NWPA Congregations Innovate in Hunger Ministry to Care for Creation
Just as congregations innovated with worship, learning and service in response to COVID, Northwestern Pennsylvania Synod’s Green Team is encouraging innovation in creation care as we emerge transformed from the pandemic.
The Good Hope/Zion Lutheran congregations of Oil City are leading by example. A Thrivent Action Team grant allowed them to try eco-friendly green ware instead of polystyrene for their free take-out community meals. According to Green Team member Yvonne Paranick, the products worked just as well, at a cost of just 17 cents additional more per meal. The products held up – even when it came to serving chili, Paranick said.
“Yes, they cost a little more, but the cost is worth our care of creation,” said Paranick. “They are being conscientious about the impact take-out containers have on the environment and are setting an example for the community.”

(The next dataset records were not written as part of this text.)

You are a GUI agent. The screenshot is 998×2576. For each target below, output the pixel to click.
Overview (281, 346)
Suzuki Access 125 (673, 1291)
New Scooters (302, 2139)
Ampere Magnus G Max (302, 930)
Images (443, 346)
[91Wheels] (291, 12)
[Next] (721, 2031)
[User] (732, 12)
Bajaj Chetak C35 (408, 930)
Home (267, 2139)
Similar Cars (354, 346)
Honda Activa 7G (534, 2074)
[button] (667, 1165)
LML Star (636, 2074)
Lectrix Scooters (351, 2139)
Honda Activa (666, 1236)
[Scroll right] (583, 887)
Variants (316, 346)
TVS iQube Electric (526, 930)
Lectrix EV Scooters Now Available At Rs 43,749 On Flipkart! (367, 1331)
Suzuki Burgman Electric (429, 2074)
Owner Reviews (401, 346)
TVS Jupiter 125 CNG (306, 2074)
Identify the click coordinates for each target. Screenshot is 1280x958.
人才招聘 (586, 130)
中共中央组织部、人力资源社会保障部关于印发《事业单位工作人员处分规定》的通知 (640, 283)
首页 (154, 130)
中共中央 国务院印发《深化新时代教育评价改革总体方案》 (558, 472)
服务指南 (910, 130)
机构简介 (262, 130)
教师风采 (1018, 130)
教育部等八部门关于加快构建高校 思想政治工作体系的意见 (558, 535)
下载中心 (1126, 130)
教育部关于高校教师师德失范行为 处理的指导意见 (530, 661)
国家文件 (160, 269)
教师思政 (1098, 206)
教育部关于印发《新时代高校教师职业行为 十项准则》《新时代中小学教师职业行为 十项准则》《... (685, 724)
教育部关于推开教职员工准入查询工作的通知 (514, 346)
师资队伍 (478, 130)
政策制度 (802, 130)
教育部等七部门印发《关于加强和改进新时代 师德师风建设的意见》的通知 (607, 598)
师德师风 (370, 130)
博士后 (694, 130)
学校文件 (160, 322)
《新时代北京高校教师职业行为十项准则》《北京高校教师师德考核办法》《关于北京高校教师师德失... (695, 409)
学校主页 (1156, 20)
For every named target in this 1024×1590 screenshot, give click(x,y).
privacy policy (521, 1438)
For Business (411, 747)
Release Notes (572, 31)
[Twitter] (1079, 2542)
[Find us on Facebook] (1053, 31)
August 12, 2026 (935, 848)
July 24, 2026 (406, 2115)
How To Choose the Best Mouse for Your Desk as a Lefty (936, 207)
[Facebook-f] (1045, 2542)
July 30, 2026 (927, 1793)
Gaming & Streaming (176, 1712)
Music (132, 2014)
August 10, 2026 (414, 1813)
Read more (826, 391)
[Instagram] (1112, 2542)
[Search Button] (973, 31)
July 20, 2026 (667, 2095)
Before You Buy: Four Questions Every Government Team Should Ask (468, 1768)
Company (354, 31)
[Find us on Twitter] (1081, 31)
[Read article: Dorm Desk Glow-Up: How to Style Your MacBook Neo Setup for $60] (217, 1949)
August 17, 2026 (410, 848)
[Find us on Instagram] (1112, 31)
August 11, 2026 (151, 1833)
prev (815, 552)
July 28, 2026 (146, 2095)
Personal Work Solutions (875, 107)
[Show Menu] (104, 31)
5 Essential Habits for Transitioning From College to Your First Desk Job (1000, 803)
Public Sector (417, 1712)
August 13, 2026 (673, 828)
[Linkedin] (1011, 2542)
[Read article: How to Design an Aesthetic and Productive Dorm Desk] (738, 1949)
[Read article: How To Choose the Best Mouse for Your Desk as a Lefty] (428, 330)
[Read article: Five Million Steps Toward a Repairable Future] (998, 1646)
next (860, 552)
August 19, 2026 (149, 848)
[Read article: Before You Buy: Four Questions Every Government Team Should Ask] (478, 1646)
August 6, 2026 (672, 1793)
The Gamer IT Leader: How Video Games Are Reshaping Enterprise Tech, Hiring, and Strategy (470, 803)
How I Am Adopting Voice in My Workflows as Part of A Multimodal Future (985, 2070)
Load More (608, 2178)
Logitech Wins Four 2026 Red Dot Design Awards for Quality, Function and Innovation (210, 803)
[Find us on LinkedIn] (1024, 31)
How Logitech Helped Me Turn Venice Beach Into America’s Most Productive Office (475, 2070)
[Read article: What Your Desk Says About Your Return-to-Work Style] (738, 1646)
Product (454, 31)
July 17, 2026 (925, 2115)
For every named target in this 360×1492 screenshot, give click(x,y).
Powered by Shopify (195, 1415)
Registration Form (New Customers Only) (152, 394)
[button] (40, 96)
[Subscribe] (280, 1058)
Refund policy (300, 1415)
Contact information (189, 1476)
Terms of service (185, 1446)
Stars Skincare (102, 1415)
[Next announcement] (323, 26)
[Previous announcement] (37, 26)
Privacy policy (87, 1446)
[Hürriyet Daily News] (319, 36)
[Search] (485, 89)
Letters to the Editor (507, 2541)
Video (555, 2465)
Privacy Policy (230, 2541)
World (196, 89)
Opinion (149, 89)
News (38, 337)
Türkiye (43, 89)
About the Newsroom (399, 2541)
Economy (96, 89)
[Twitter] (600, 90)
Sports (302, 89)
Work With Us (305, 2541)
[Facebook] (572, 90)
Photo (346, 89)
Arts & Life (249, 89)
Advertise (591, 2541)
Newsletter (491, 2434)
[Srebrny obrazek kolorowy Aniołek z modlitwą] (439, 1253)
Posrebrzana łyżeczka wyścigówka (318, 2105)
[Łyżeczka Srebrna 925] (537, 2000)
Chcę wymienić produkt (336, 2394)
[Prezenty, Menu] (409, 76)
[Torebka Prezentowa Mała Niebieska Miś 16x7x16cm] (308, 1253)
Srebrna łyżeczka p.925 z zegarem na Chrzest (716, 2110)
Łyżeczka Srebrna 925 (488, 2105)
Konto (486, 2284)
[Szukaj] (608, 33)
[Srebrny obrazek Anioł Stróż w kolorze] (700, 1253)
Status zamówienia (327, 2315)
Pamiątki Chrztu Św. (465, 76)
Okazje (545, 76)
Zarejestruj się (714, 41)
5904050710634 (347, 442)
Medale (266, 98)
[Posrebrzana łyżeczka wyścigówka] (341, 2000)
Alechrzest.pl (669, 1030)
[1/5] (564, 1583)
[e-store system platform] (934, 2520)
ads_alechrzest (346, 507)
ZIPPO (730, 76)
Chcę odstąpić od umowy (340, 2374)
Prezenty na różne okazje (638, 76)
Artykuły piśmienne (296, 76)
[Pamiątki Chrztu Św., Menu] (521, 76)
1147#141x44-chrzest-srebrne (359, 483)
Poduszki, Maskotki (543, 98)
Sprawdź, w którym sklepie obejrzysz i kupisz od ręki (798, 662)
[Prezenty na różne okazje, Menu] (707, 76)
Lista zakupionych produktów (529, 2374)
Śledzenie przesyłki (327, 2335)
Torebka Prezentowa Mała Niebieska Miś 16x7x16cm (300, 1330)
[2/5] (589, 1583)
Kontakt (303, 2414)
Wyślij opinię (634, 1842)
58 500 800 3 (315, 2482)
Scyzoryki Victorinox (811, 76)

Paranick and the Green Team are encouraging other congregations in their synod to do a little online research to find cost-efficient eco-friendly substitutes for cleaning and office supplies as well as paper products, noting that the cost to our health and that of the rest of creation is not fully reflected in the price we pay for many of the products we use.
“I was raised to be a good steward of Creation,” Paranick said. “I was raised in the country and recycling is just what you did. We composted food scraps or the horses ate vegetable scraps… Plastic wasn’t as popular, so we used a lot of glass containers. We canned and froze the produce from the garden, so not many tin cans either. We cooked from scratch, so not much prepared food and all the packaging that goes with it. You carried your lunch to school or work using reusable containers or waxed paper in a paper bag or reusable metal lunch box….We didn’t put chemicals on the lawn. We rotated use of fields. I was raised close to the earth, I guess.”
Active members in their church, her family helped neighbors in need with food or labor. “My Dad was always helping someone fix something,” she said.
When COVID prompted feeding ministries to expand take-out meals, her desire to serve married with her passion for creation care. These supportive congregations made the switch to eco-friendly servingware one more innovation that hunger and creation care advocates can carry forward in transformed ministry that emerges from the challenge of the times.